«Mohamed Choukri… Tanger et les écrivains étrangers»

Vient de paraître

Mohamed Nait Youssef

«Mohamed Choukri…Tanger et les écrivains étrangers» est l’intitulé du nouveau livre signé par Yahya Ben El Oualid et édité par la jeune maison d’édition Dar Agora, basée sur Tanger.

Ce livre qui  viendra en effet étouffer la scène culturelle et livresque nationale braque les lumières surtout,  sur un personnage inédit, voire une plume inclassable et insaisissable, Mohamed Choukri. Très connu par son roman à succès «Le Pain nu», Choukri a débarqué  ses valises à Tanger à un âge assez jeune.
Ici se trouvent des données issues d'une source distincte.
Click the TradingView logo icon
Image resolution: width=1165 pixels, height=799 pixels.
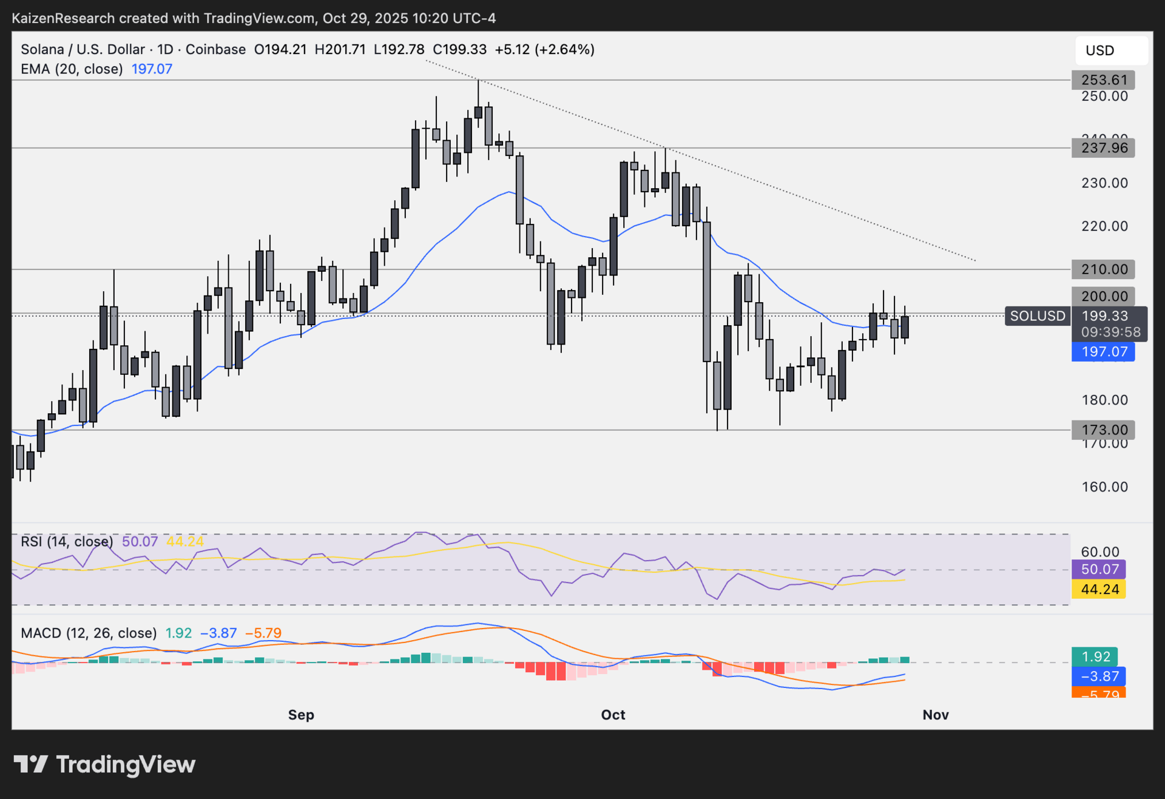tap(30, 764)
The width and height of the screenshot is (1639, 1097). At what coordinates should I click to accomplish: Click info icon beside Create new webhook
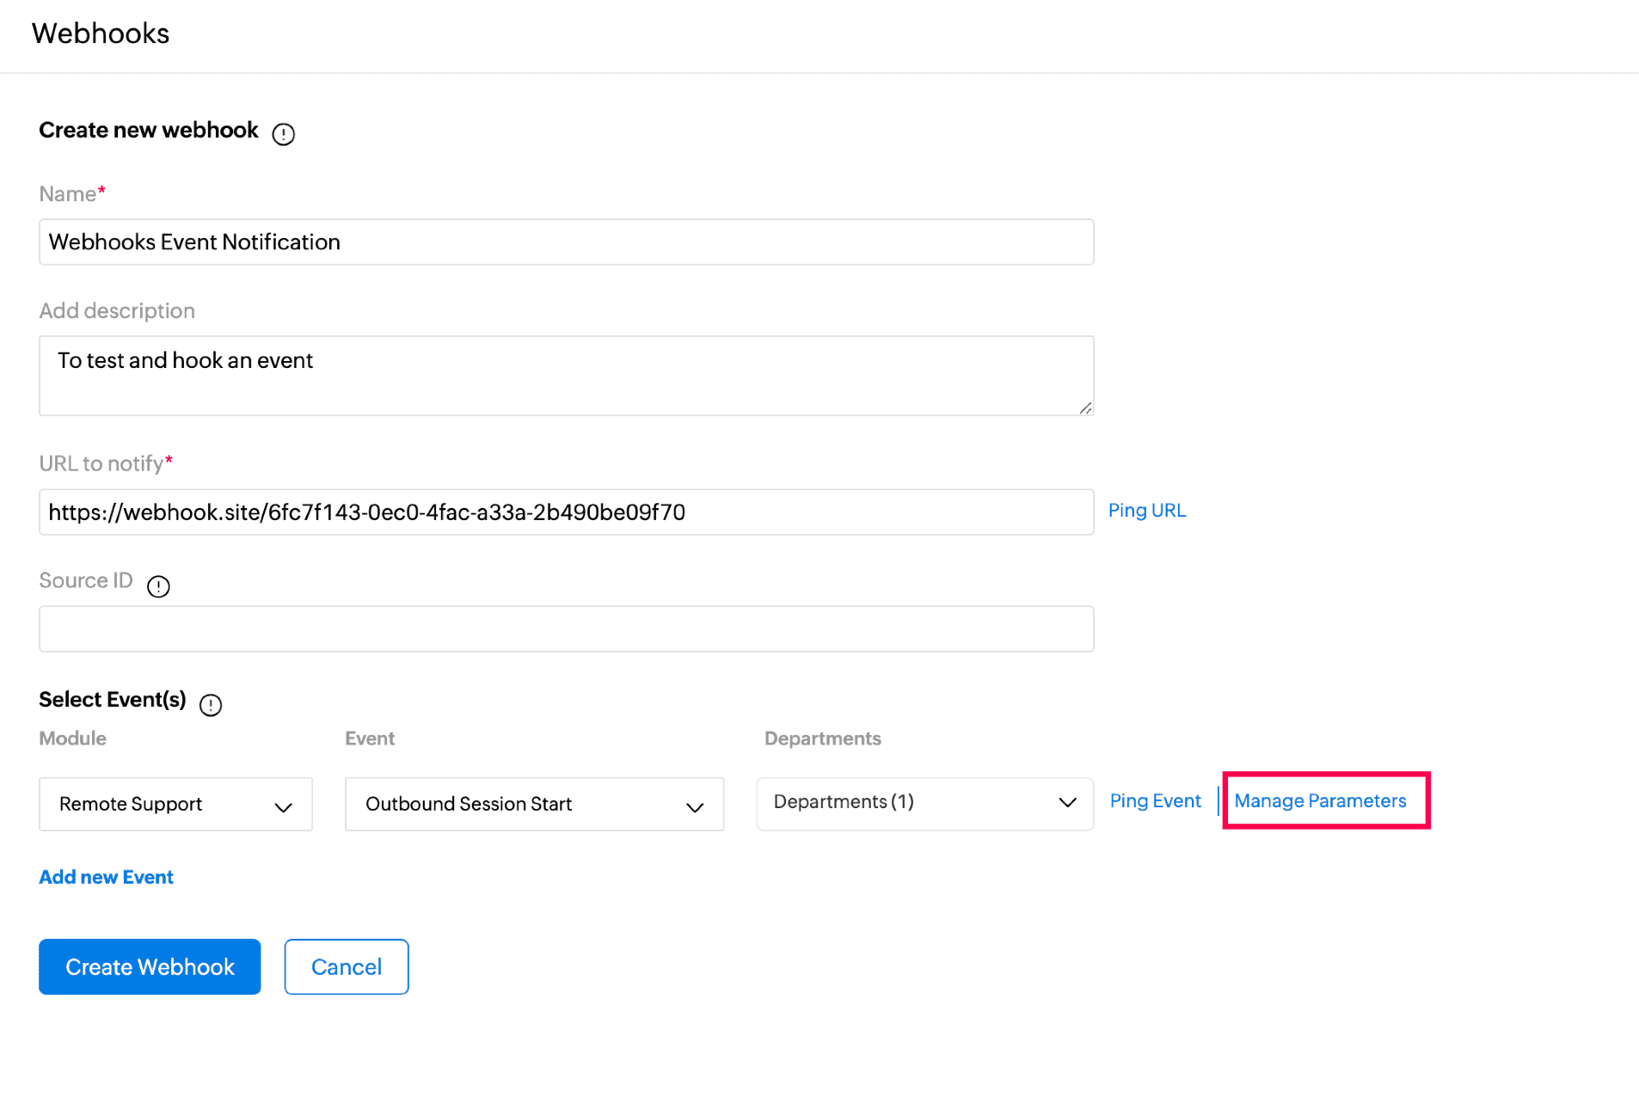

Il y fait une carrière romanesque remarquable qui dépasse les frontières marocaines.

En outre, cette nouvelle publication est aussi une analyse traitant les écrivains étrangers qui résidaient dans la ville du Détroit, ainsi que leur rapport avec Mohamed Choukri, considéré comme  l’une des figures de proue de la littérature marocaine d’expression arabe contemporaine. Ainsi, et pour mettre un éclairage sur cet écrivain ayant marqué des générations, l’auteur de ce livre n’est pas recouru uniquement à l’étude et l’analyse mais il a également publié des bribes de sa biographie, ses rencontres inédites avec Mohamed Choukri qui seront publiées pour la premier fois dans ce nouveau né littéraire.

«Ce n’est pas étrange que la ville de Tanger accueille des écrivains étrangers de renommée internationale, des peintres, des musiciens, des journalistes, entre autres… Il serait  difficile également de comptabiliser tous ceux qui sont venus à «Tanger la mythique» au cours des années 40, 50 et 60 du siècle dernier, et  dans laquelle ils ont créé des œuvres», précise l’auteur du livre.
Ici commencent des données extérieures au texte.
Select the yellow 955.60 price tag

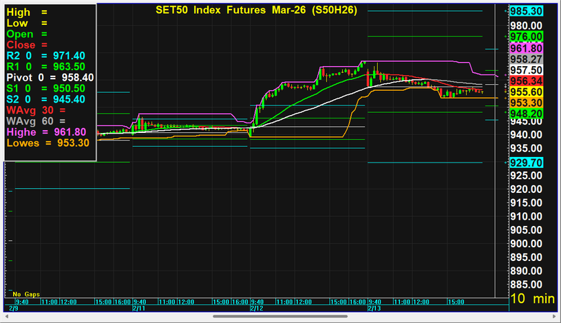point(527,92)
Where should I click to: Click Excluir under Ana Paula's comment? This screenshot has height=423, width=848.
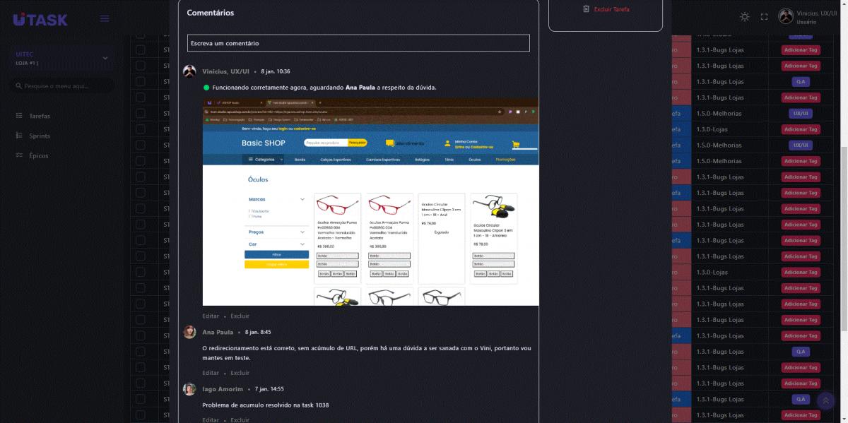(240, 373)
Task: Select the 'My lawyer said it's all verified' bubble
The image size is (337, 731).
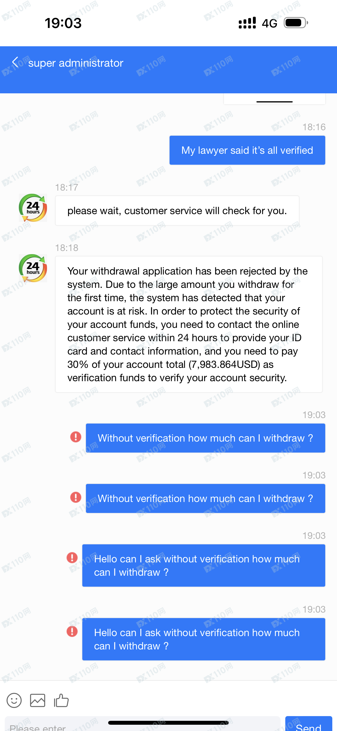Action: coord(247,150)
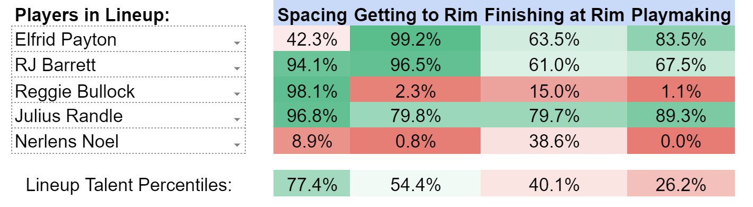Select the Playmaking column header

click(681, 16)

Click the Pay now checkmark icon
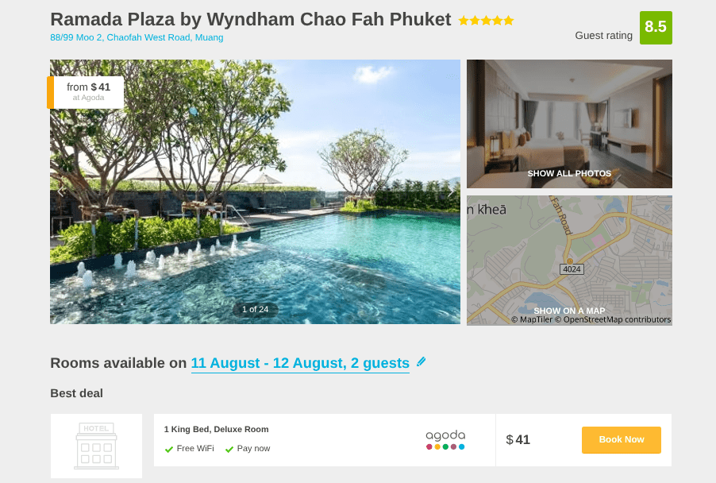(229, 449)
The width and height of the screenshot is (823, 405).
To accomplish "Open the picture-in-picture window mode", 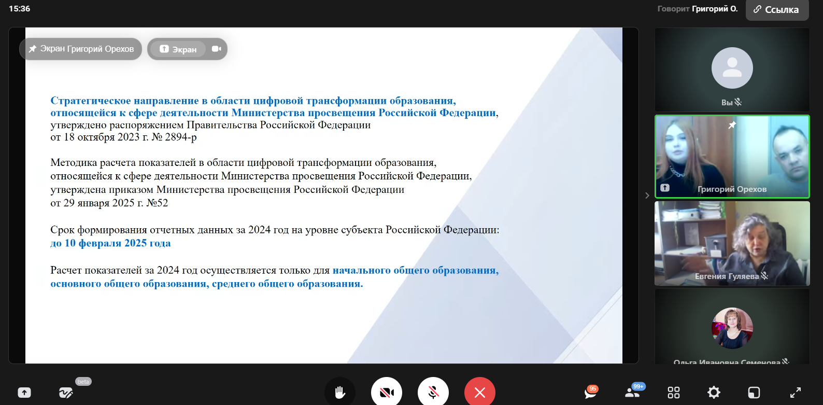I will (x=754, y=393).
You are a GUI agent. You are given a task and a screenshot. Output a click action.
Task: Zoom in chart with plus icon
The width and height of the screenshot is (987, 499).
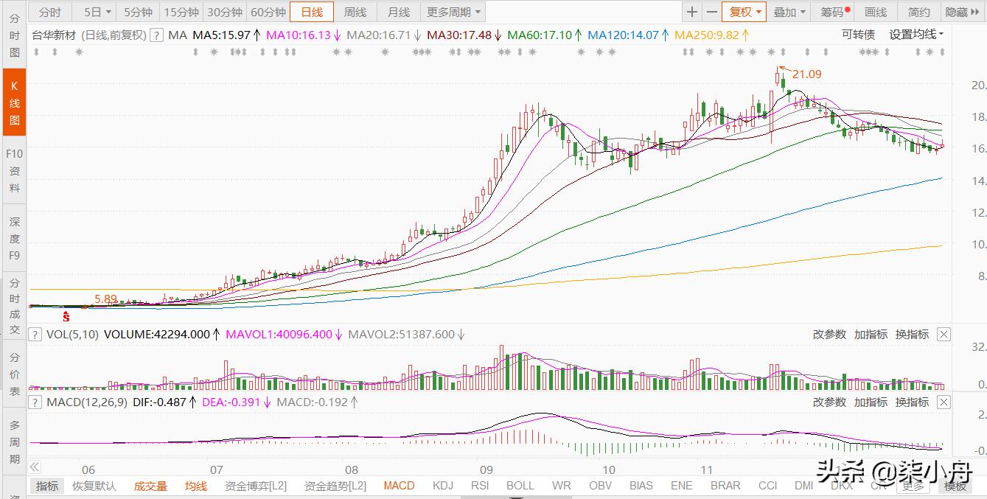(691, 12)
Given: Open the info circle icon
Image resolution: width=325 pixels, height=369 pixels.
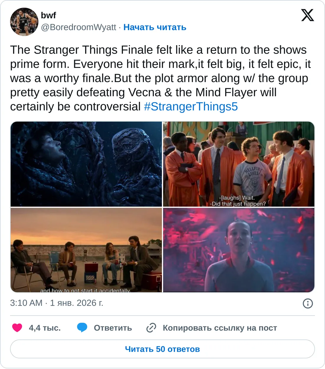Looking at the screenshot, I should [308, 303].
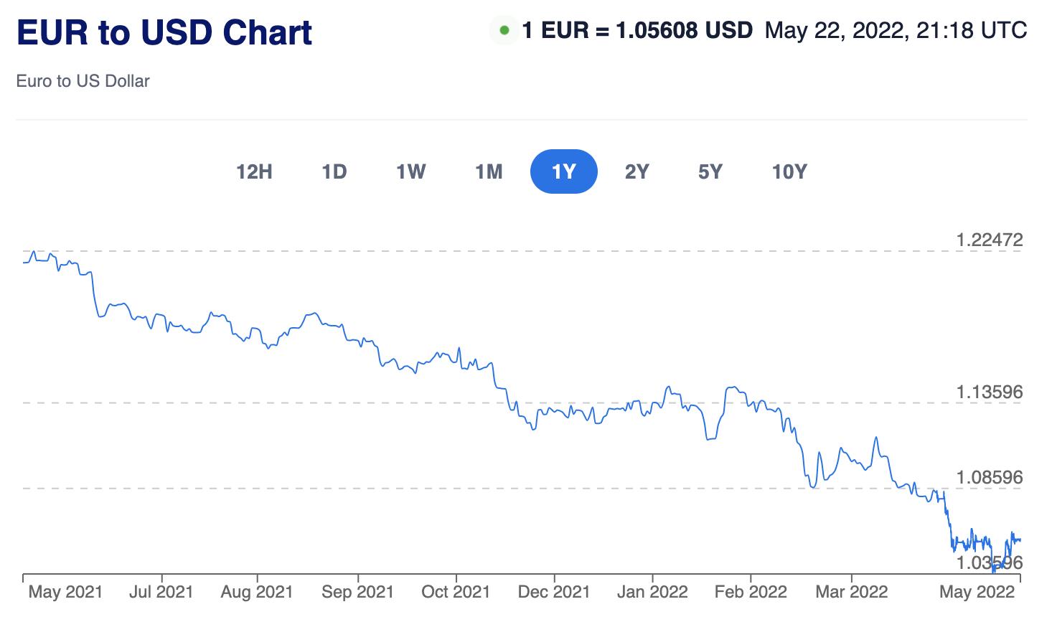Click the 1.08596 axis value label
Image resolution: width=1052 pixels, height=617 pixels.
(x=989, y=478)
Ces écrivains,  a-t-il ajouté, ont légué ce que nous pourrons appeler un «texte tangérois» qui  a embrassé l’universalisme. Le grand nombre de ces plumes, précise-t-il, ont quitté la ville de Tanger qui s’est transformée par la suite à un «espace globalisé» et ayant perdu une partie de sa mémoire, son identité, son patrimoine  et son architecture singulière.

Certes, la ville de Tanger est inspirante, une muse qui avait séduit, et encore, des voix romanesques et des plumes mondialement reconnues, telles que Marguerite Yourcenar, Truman Capote, Jack Kerouac, Antoine de Saint-Exupéry, Tennessee Williams, Paul Morand, Roland Barthes, Jean Genet ou encore  Joseph Kessel. Certains ont décidé d’y rester comme Paul Bowles qui a vécu à Tanger de 1947 jusqu’à sa mort en 1999.